> EXERCISE AIM:
Update the rows below, changing every "Where should I click to" to "Where do I click to" and leaving everything else unchanged.

> ITEMS:
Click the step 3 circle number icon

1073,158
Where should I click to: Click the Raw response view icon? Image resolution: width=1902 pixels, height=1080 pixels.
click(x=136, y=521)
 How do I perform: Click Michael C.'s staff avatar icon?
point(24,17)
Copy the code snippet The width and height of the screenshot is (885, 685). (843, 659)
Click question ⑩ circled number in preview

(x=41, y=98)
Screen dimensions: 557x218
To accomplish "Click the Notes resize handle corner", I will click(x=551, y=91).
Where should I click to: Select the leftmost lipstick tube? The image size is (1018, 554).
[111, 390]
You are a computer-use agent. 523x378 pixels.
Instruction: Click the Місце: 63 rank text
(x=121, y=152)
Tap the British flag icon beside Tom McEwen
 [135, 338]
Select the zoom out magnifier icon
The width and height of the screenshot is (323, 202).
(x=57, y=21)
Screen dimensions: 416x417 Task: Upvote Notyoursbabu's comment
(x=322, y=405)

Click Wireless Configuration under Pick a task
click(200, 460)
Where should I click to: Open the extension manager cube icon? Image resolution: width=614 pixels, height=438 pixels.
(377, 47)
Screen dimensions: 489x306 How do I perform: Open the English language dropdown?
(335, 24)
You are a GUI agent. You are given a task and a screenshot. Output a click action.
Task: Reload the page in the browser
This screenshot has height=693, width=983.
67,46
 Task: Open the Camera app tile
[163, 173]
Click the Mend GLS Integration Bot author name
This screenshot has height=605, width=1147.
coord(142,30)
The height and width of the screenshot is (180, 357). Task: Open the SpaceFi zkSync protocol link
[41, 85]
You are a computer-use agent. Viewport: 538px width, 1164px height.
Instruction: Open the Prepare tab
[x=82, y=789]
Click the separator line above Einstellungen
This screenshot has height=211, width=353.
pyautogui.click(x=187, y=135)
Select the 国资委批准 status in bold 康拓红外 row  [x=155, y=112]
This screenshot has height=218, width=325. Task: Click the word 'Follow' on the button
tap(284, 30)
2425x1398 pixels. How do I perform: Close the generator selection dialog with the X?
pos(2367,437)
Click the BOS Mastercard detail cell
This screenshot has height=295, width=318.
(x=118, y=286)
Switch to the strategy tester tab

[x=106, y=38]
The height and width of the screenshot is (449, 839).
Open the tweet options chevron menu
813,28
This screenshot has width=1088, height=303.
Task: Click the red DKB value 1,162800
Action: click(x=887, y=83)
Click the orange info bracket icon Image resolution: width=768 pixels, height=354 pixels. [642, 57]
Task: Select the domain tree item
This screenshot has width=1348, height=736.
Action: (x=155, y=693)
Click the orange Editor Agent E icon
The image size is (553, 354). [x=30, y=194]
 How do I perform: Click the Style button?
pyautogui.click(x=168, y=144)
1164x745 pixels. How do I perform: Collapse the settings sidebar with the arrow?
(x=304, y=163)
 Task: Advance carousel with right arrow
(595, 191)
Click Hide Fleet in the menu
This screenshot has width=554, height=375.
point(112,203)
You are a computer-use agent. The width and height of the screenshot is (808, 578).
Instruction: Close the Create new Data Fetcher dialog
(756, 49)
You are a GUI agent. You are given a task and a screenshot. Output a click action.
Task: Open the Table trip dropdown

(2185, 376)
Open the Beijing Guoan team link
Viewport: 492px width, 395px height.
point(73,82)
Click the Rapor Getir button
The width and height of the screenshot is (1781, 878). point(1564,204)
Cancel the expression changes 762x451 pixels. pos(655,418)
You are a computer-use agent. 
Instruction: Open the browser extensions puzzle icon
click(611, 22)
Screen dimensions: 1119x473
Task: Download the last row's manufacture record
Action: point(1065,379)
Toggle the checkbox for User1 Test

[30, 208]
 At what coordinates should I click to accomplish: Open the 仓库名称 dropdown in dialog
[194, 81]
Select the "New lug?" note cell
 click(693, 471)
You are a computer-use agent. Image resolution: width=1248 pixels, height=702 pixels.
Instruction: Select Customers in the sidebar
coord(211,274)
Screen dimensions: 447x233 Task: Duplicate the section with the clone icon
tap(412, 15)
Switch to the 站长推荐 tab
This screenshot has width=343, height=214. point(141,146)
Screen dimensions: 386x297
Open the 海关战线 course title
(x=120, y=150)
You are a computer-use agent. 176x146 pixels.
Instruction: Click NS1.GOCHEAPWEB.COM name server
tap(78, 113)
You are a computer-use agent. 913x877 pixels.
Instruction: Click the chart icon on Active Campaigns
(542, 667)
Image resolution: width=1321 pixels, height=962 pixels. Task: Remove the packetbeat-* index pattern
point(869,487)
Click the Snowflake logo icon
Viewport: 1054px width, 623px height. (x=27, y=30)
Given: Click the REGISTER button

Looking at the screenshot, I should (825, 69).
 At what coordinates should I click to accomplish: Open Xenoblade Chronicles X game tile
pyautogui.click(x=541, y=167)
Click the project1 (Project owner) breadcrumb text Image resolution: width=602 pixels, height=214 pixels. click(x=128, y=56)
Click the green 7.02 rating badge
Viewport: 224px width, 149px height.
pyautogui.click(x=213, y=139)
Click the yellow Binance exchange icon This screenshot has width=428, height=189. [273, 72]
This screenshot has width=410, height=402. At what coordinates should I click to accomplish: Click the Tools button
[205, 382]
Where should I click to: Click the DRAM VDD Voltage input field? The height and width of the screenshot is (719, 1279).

> FINISHED TASK:
Click the step 3 circle number icon

1073,158
Where do I click to: Click the Raw response view icon? Image resolution: width=1902 pixels, height=1080 pixels.
click(x=136, y=521)
 How do I perform: Click Michael C.'s staff avatar icon?
point(24,17)
Copy the code snippet The width and height of the screenshot is (885, 685). (843, 659)
Click question ⑩ circled number in preview

(x=41, y=98)
Screen dimensions: 557x218
To accomplish "Click the Notes resize handle corner", I will click(x=551, y=91).
Where do I click to: Select the leftmost lipstick tube? The image size is (1018, 554).
[111, 390]
You are a computer-use agent. 523x378 pixels.
Instruction: Click the Місце: 63 rank text
(x=121, y=152)
Tap the British flag icon beside Tom McEwen
 [135, 338]
Select the zoom out magnifier icon
The width and height of the screenshot is (323, 202).
(x=57, y=21)
Screen dimensions: 416x417 Task: Upvote Notyoursbabu's comment
(x=322, y=405)

Click Wireless Configuration under Pick a task
click(200, 460)
Where do I click to: Open the extension manager cube icon? Image resolution: width=614 pixels, height=438 pixels.
(377, 47)
Screen dimensions: 489x306 How do I perform: Open the English language dropdown?
(335, 24)
You are a GUI agent. You are given a task and a screenshot. Output a click action.
Task: Reload the page in the browser
This screenshot has height=693, width=983.
67,46
 Task: Open the Camera app tile
[163, 173]
Click the Mend GLS Integration Bot author name
This screenshot has height=605, width=1147.
coord(142,30)
The height and width of the screenshot is (180, 357). Task: Open the SpaceFi zkSync protocol link
[41, 85]
You are a computer-use agent. Viewport: 538px width, 1164px height.
Instruction: Open the Prepare tab
[x=82, y=789]
Click the separator line above Einstellungen
This screenshot has height=211, width=353.
pyautogui.click(x=187, y=135)
Select the 国资委批准 status in bold 康拓红外 row  [x=155, y=112]
This screenshot has height=218, width=325. Task: Click the word 'Follow' on the button
tap(284, 30)
2425x1398 pixels. How do I perform: Close the generator selection dialog with the X?
pos(2367,437)
Click the BOS Mastercard detail cell
This screenshot has height=295, width=318.
(x=118, y=286)
Switch to the strategy tester tab

[x=106, y=38]
The height and width of the screenshot is (449, 839).
Open the tweet options chevron menu
813,28
This screenshot has width=1088, height=303.
Task: Click the red DKB value 1,162800
Action: click(x=887, y=83)
Click the orange info bracket icon Image resolution: width=768 pixels, height=354 pixels. [642, 57]
Task: Select the domain tree item
This screenshot has width=1348, height=736.
Action: (x=155, y=693)
Click the orange Editor Agent E icon
The image size is (553, 354). [x=30, y=194]
 How do I perform: Click the Style button?
pyautogui.click(x=168, y=144)
1164x745 pixels. How do I perform: Collapse the settings sidebar with the arrow?
(x=304, y=163)
 Task: Advance carousel with right arrow
(595, 191)
Click Hide Fleet in the menu
This screenshot has width=554, height=375.
point(112,203)
You are a computer-use agent. The width and height of the screenshot is (808, 578).
Instruction: Close the Create new Data Fetcher dialog
(756, 49)
You are a GUI agent. You are given a task and a screenshot. Output a click action.
Task: Open the Table trip dropdown

(2185, 376)
Open the Beijing Guoan team link
Viewport: 492px width, 395px height.
point(73,82)
Click the Rapor Getir button
The width and height of the screenshot is (1781, 878). point(1564,204)
Cancel the expression changes 762x451 pixels. pos(655,418)
You are a computer-use agent. 
Instruction: Open the browser extensions puzzle icon
click(611, 22)
Screen dimensions: 1119x473
Task: Download the last row's manufacture record
Action: point(1065,379)
Toggle the checkbox for User1 Test

[30, 208]
 At what coordinates should I click to accomplish: Open the 仓库名称 dropdown in dialog
[194, 81]
Select the "New lug?" note cell
 click(693, 471)
You are a computer-use agent. Image resolution: width=1248 pixels, height=702 pixels.
Instruction: Select Customers in the sidebar
coord(211,274)
Screen dimensions: 447x233 Task: Duplicate the section with the clone icon
tap(412, 15)
Switch to the 站长推荐 tab
This screenshot has width=343, height=214. point(141,146)
Screen dimensions: 386x297
Open the 海关战线 course title
(x=120, y=150)
You are a computer-use agent. 176x146 pixels.
Instruction: Click NS1.GOCHEAPWEB.COM name server
tap(78, 113)
You are a computer-use agent. 913x877 pixels.
Instruction: Click the chart icon on Active Campaigns
(542, 667)
Image resolution: width=1321 pixels, height=962 pixels. Task: Remove the packetbeat-* index pattern
point(869,487)
Click the Snowflake logo icon
Viewport: 1054px width, 623px height. (x=27, y=30)
Given: Click the REGISTER button

Looking at the screenshot, I should (825, 69).
 At what coordinates should I click to accomplish: Open Xenoblade Chronicles X game tile
pyautogui.click(x=541, y=167)
Click the project1 (Project owner) breadcrumb text Image resolution: width=602 pixels, height=214 pixels. click(x=128, y=56)
Click the green 7.02 rating badge
Viewport: 224px width, 149px height.
pyautogui.click(x=213, y=139)
Click the yellow Binance exchange icon This screenshot has width=428, height=189. [273, 72]
This screenshot has width=410, height=402. At what coordinates should I click to accomplish: Click the Tools button
[205, 382]
Where do I click to: Click the DRAM VDD Voltage input field? The height and width of the screenshot is (719, 1279).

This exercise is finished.